You’d think two weeks would be long enough for the 600 transplants to make some kind of impression, but so far the shoe hasn’t dropped. If any Adobees are eschewing their 75-seat in-house cafeteria for more adventurous lunching, their impact is untraceable in the number of diners at half a dozen surveyed venues. Trade at Steve Dunnington’s nearby international newsstand is running as usual for high summer. Traffic congestion, particularly on two-lane Northlake Way, along the project’s northern edge, is wretched—but it’s been so for years, particularly at rush hour when University of Washington employees flock back to Queen Anne and Magnolia.

In the absence of perceptible impacts, Fremont’s rumor mill has been working overtime. You know that parking lot Quadrant promised the neighborhood so that ordinary citizens could get through the development to the Burke-Gilman Trail? Parked solid every day from 8:30 to 5:30. Oh, and did you hear what happened to the Lake Washington Rowing Club? Members can’t get through to the club’s nice new building to load and unload their shells. Well, what did we tell you? Betrayed by developers again….

UNFORTUNATELY for the gloomsters, the rumors are just that, based on misinformation about the city’s development deal with Quadrant. There was no deal cut for public parking within the complex. The deal, entirely at Adobe’s initiative, is to allow public access to its lots during off-hours. Rowing-club access is spelled out in a 20-odd-page easement protocol.

The question of just whose property this is remains complex. The land on which the development lies still belongs to the Burke family’s Fremont Dock Co., with a few complications dating back to the condemnation proceedings for the building of the Aurora Bridge in 1932. Quadrant builds the structures, but envisions selling each to other landlords upon completion. Bay Area­based Bedford Properties has already bought Adobe’s quarters—all 160,000 square feet of the Waterfront Building and another 100,000 of the 140,000-square-foot Plaza Building behind it.

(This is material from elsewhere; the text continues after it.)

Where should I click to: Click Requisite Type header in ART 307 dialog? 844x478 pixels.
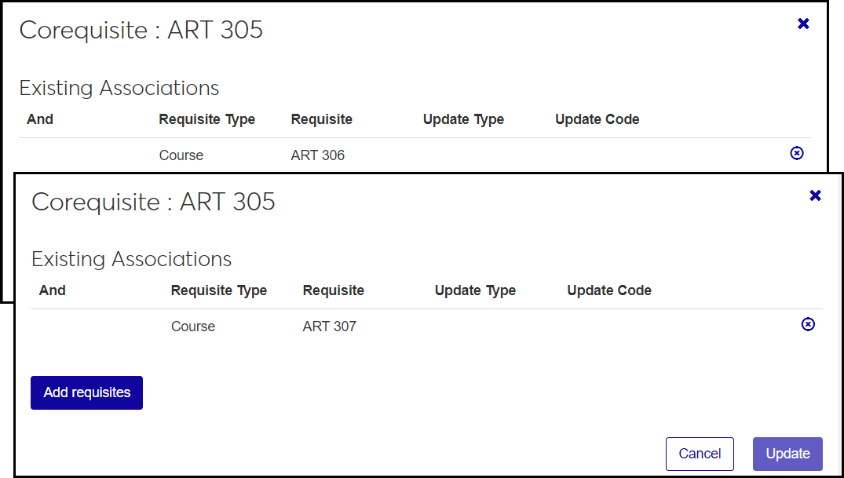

Adobe’s Seattle office is almost wholly an in-house operation, and so brings in only a minuscule amount of outsider traffic: a few dozen people a week so far, most of them from corporate HQ come to check out the new digs. But if the present offers little ground for concern, there is still plenty to fret about in the future. Zimmer Gunsul Frasca’s master plan includes five more buildings, over 300,000 more square feet, yet to be built. The Sound Mind and Body health club, open since early 1997, will add another 40,000 square feet, with space for more than 1,600 cars.

Three of those buildings have already cleared the city’s permit process, and if one potential prime tenant, the Starwave Corp., soon decides to execute its letter of intent with Quadrant, construction could begin early next year. Quadrant folk are quick to point out that the site was no tabula rasa before they took charge: More than 120 businesses clustered on it, many dating back to the days when Fremont was the city’s northern portal.

But right up to their razing, those businesses were mostly small, blue-collar, and water/ship/fish-related—not always comfortable with the funky new crowd who moved into their neighborhood to take advantage of low rents and a casual lifestyle in the 1960s, but at least on the same human scale. It will be sad if Fremont is overwhelmed, gussied up, and yuppified by its new neighbors. But it will be just as sad in another way if these newcomers wall themselves off in their postmodern stockade, leaving no trace but the roar of their shiny SUVs as they dash off to more upscale pleasures elsewhere.